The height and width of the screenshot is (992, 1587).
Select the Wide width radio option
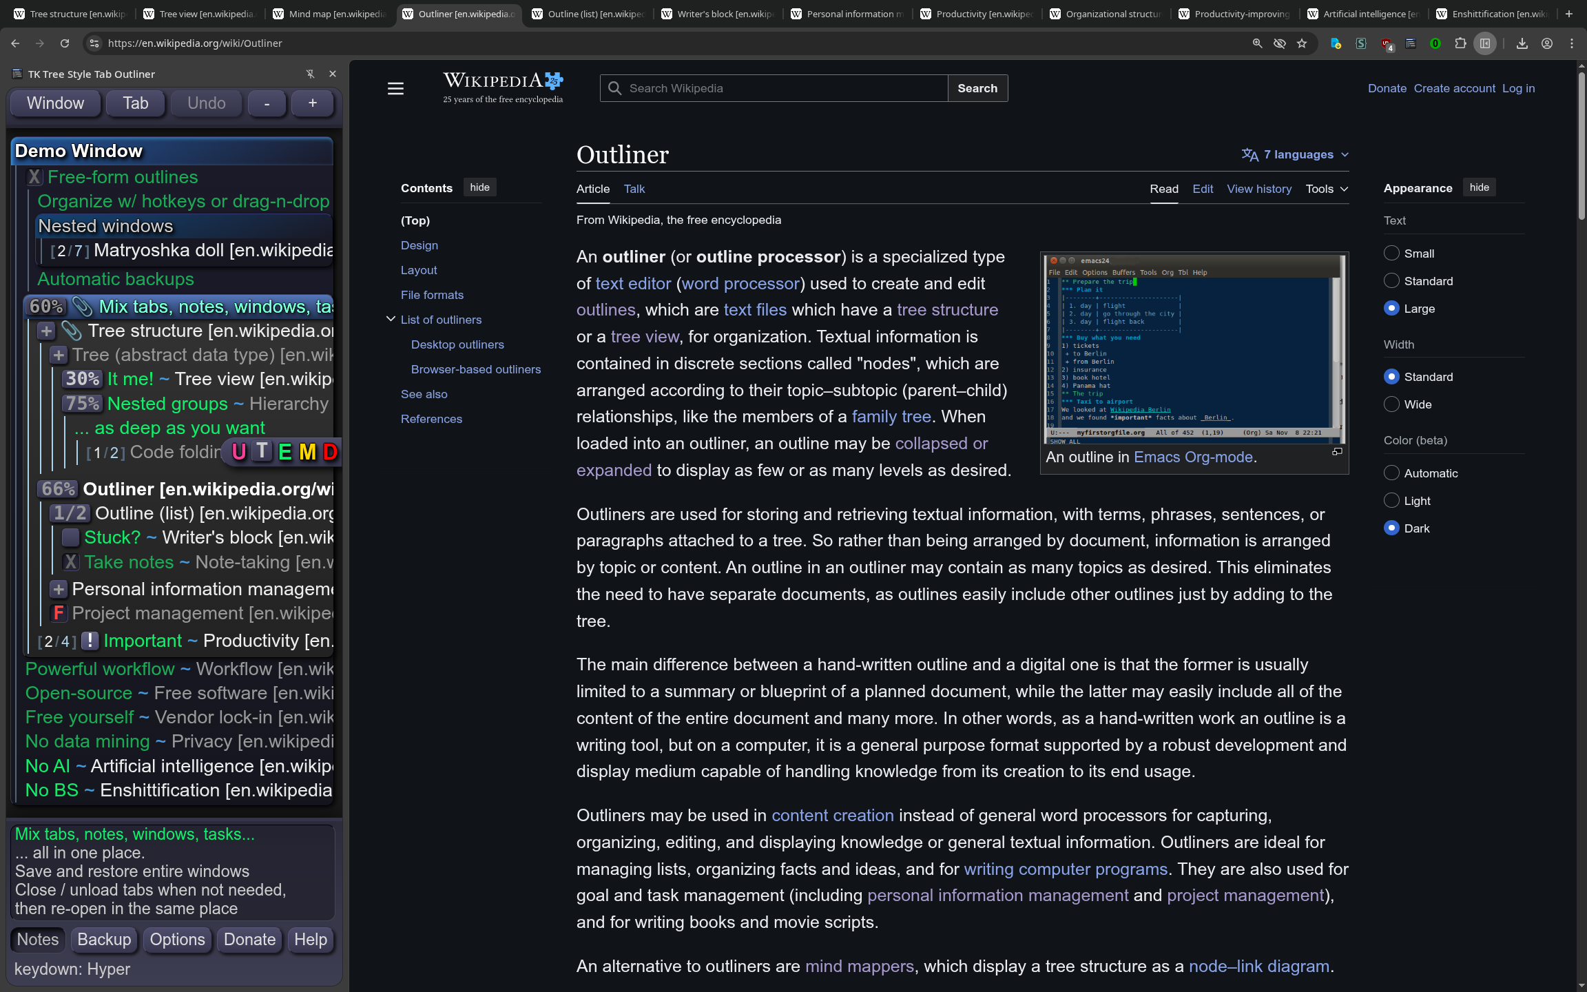point(1391,404)
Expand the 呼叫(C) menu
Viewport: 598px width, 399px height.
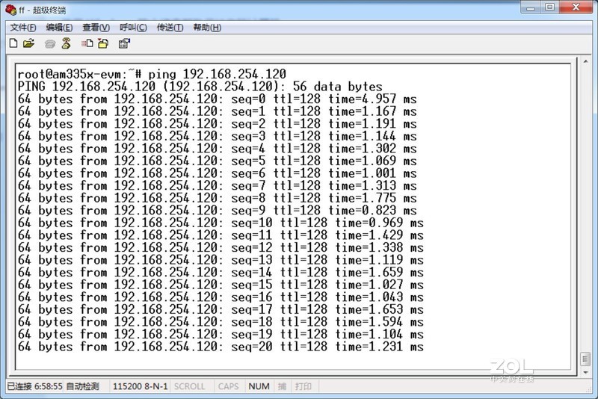(x=133, y=28)
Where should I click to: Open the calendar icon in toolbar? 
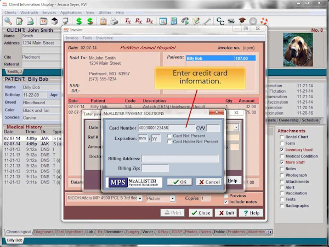click(x=43, y=21)
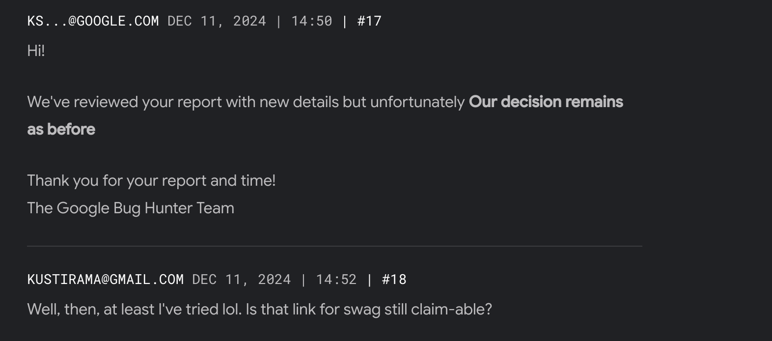The height and width of the screenshot is (341, 772).
Task: Click the bold "as before" text
Action: pyautogui.click(x=61, y=130)
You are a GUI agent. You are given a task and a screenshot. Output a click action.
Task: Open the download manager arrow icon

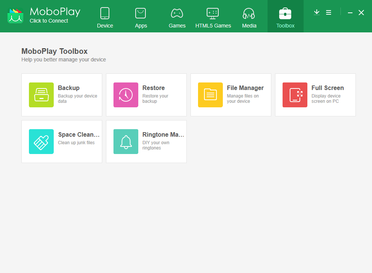click(316, 12)
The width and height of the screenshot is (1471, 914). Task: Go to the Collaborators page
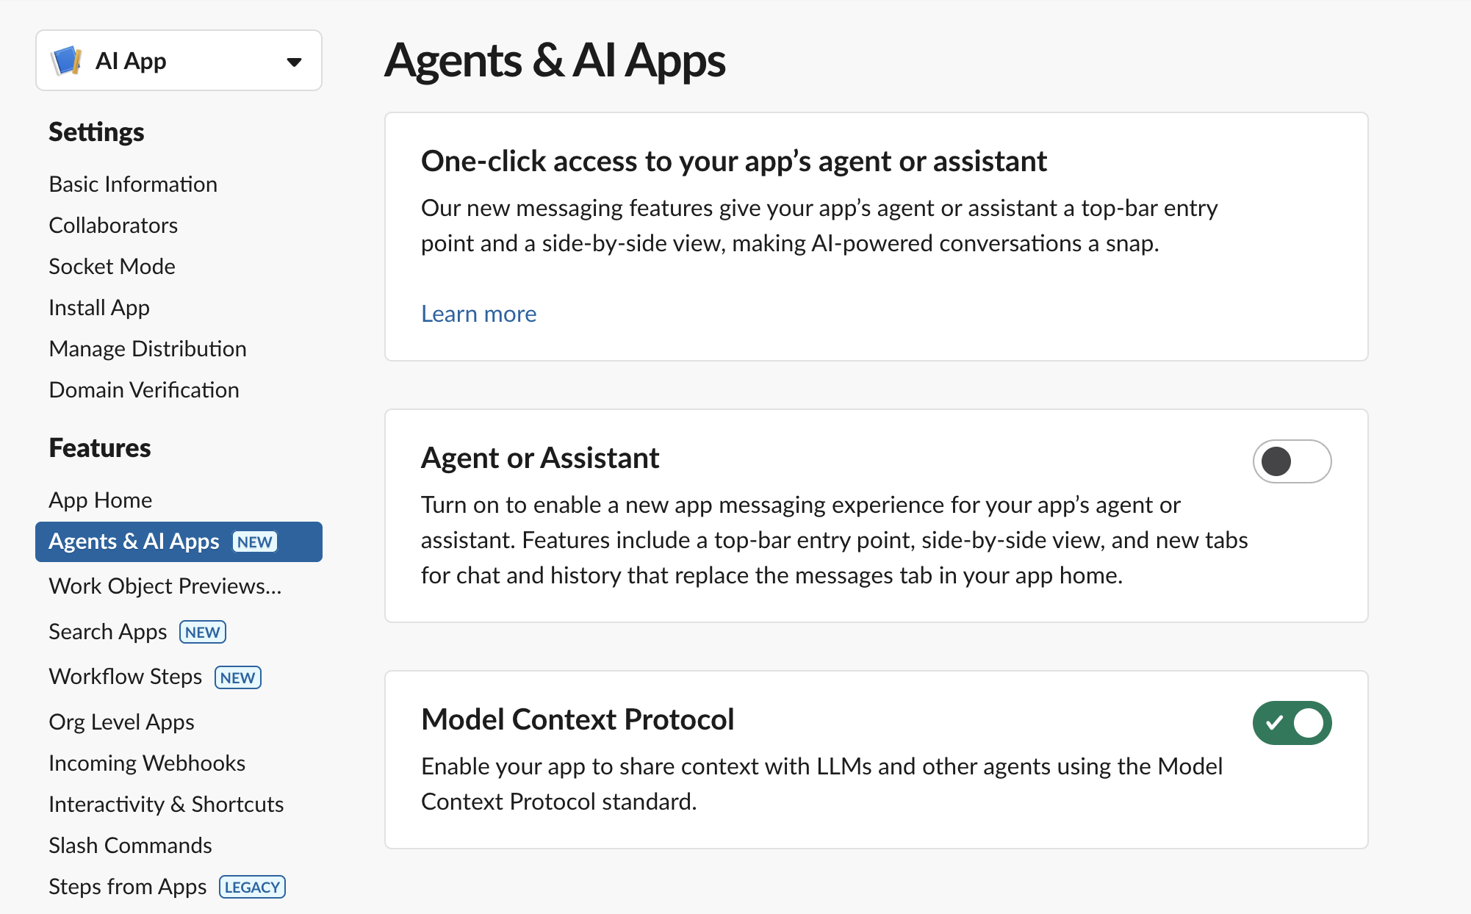(113, 225)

REQUIRED WORK – Pick out each line in the entries above that contains the word "icon".

CORRECT RESPONSE –
Where should I click to: Open the calendar icon in toolbar? 
Task: Open the download manager arrow icon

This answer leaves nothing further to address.